WHAT THIS TASK INVOLVES
The records below are to be transcribed in full, exactly as given.

[Saved entries]
════════════════════

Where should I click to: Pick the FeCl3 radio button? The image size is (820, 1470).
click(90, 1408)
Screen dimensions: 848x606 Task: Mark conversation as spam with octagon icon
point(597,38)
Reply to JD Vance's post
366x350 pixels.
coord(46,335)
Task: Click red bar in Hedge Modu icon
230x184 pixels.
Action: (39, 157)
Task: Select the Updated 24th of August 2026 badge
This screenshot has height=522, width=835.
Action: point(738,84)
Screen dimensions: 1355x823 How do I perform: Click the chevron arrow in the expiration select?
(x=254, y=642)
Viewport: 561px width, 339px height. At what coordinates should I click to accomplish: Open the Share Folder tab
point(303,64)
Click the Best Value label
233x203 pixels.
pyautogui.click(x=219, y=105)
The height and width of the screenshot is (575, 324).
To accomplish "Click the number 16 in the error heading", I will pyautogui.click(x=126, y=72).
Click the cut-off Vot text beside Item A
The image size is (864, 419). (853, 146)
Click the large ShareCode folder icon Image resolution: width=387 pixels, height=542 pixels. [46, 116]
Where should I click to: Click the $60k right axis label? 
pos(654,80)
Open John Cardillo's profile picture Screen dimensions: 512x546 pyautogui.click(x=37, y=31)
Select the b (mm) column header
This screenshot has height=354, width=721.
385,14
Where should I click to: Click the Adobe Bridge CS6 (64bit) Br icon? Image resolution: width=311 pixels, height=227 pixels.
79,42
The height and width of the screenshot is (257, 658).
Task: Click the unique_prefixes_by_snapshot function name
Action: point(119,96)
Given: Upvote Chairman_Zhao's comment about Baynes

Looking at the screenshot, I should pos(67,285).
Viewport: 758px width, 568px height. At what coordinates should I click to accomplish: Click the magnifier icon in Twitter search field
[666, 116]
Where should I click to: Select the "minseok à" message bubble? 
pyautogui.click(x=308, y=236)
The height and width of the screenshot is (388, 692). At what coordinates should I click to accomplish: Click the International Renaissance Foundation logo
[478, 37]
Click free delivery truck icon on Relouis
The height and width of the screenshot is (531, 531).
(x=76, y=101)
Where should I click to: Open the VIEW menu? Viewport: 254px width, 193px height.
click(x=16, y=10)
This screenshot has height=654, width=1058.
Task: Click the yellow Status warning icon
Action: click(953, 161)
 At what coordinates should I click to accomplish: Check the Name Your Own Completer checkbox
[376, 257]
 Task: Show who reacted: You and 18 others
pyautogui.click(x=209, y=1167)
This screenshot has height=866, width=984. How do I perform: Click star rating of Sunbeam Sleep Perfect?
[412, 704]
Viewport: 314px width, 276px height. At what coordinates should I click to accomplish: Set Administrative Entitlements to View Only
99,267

════════════════════

SOLUTION FOR THIS TASK
Where should I click to: Pick the FeCl3 radio button? The image size is (820, 1470).
click(90, 1408)
Screen dimensions: 848x606 Task: Mark conversation as spam with octagon icon
point(597,38)
Reply to JD Vance's post
366x350 pixels.
coord(46,335)
Task: Click red bar in Hedge Modu icon
230x184 pixels.
Action: (39, 157)
Task: Select the Updated 24th of August 2026 badge
This screenshot has height=522, width=835.
Action: point(738,84)
Screen dimensions: 1355x823 How do I perform: Click the chevron arrow in the expiration select?
(x=254, y=642)
Viewport: 561px width, 339px height. At what coordinates should I click to accomplish: Open the Share Folder tab
point(303,64)
Click the Best Value label
233x203 pixels.
pyautogui.click(x=219, y=105)
The height and width of the screenshot is (575, 324).
To accomplish "Click the number 16 in the error heading", I will pyautogui.click(x=126, y=72).
Click the cut-off Vot text beside Item A
The image size is (864, 419). (853, 146)
Click the large ShareCode folder icon Image resolution: width=387 pixels, height=542 pixels. [46, 116]
Where should I click to: Click the $60k right axis label? 
pos(654,80)
Open John Cardillo's profile picture Screen dimensions: 512x546 pyautogui.click(x=37, y=31)
Select the b (mm) column header
This screenshot has height=354, width=721.
385,14
Where should I click to: Click the Adobe Bridge CS6 (64bit) Br icon? Image resolution: width=311 pixels, height=227 pixels.
79,42
The height and width of the screenshot is (257, 658).
Task: Click the unique_prefixes_by_snapshot function name
Action: point(119,96)
Given: Upvote Chairman_Zhao's comment about Baynes

Looking at the screenshot, I should pos(67,285).
Viewport: 758px width, 568px height. At what coordinates should I click to accomplish: Click the magnifier icon in Twitter search field
[666, 116]
Where should I click to: Select the "minseok à" message bubble? 
pyautogui.click(x=308, y=236)
The height and width of the screenshot is (388, 692). At what coordinates should I click to accomplish: Click the International Renaissance Foundation logo
[478, 37]
Click free delivery truck icon on Relouis
The height and width of the screenshot is (531, 531).
(x=76, y=101)
Where should I click to: Open the VIEW menu? Viewport: 254px width, 193px height.
click(x=16, y=10)
This screenshot has height=654, width=1058.
Task: Click the yellow Status warning icon
Action: click(953, 161)
 At what coordinates should I click to accomplish: Check the Name Your Own Completer checkbox
[376, 257]
 Task: Show who reacted: You and 18 others
pyautogui.click(x=209, y=1167)
This screenshot has height=866, width=984. How do I perform: Click star rating of Sunbeam Sleep Perfect?
[412, 704]
Viewport: 314px width, 276px height. At what coordinates should I click to accomplish: Set Administrative Entitlements to View Only
99,267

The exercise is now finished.